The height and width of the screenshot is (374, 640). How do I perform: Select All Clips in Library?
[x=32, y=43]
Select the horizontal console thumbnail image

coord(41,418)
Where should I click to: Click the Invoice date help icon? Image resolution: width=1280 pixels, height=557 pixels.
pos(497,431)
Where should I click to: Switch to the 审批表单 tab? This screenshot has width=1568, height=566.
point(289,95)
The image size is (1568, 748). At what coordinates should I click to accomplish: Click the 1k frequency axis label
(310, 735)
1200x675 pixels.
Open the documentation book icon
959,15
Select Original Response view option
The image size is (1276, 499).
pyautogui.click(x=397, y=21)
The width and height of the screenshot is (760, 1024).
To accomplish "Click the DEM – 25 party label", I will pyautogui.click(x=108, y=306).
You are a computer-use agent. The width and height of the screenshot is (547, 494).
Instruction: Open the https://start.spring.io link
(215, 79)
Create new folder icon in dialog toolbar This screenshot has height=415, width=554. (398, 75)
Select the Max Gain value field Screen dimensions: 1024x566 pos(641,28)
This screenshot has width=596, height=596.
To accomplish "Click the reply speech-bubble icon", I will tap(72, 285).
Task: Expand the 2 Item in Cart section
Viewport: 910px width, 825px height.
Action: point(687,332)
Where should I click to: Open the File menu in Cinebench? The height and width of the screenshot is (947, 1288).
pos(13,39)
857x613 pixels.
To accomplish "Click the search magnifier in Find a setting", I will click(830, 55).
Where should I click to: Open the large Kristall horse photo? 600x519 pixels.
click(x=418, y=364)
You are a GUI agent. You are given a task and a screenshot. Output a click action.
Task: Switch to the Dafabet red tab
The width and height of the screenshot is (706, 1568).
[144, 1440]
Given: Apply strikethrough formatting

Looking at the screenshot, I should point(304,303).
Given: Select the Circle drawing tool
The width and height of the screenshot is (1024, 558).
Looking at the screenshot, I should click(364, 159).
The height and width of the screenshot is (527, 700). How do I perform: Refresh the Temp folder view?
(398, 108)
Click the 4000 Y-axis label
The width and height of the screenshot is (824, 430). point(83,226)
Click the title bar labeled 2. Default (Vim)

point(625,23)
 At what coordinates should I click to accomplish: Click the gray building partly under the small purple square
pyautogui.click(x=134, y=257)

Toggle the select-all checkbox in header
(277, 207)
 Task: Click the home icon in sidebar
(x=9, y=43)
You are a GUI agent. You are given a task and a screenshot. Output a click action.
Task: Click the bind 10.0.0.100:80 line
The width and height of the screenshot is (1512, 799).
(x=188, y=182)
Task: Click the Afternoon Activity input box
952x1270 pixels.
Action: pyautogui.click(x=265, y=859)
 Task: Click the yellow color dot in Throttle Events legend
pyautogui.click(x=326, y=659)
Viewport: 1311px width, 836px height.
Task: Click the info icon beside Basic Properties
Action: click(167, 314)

=-=-=-=-=

(Exercise brief)
Give back the records above exactly, limited to the lines between the one holding "The image size is (1568, 748)." and the one holding "Task: Expand the 2 Item in Cart section", inclusive.

(Response for this exercise)
The image size is (1568, 748). At what coordinates should I click to accomplish: Click the 1k frequency axis label
(310, 735)
1200x675 pixels.
Open the documentation book icon
959,15
Select Original Response view option
The image size is (1276, 499).
pyautogui.click(x=397, y=21)
The width and height of the screenshot is (760, 1024).
To accomplish "Click the DEM – 25 party label", I will pyautogui.click(x=108, y=306).
You are a computer-use agent. The width and height of the screenshot is (547, 494).
Instruction: Open the https://start.spring.io link
(215, 79)
Create new folder icon in dialog toolbar This screenshot has height=415, width=554. (398, 75)
Select the Max Gain value field Screen dimensions: 1024x566 pos(641,28)
This screenshot has width=596, height=596.
To accomplish "Click the reply speech-bubble icon", I will tap(72, 285).
Task: Expand the 2 Item in Cart section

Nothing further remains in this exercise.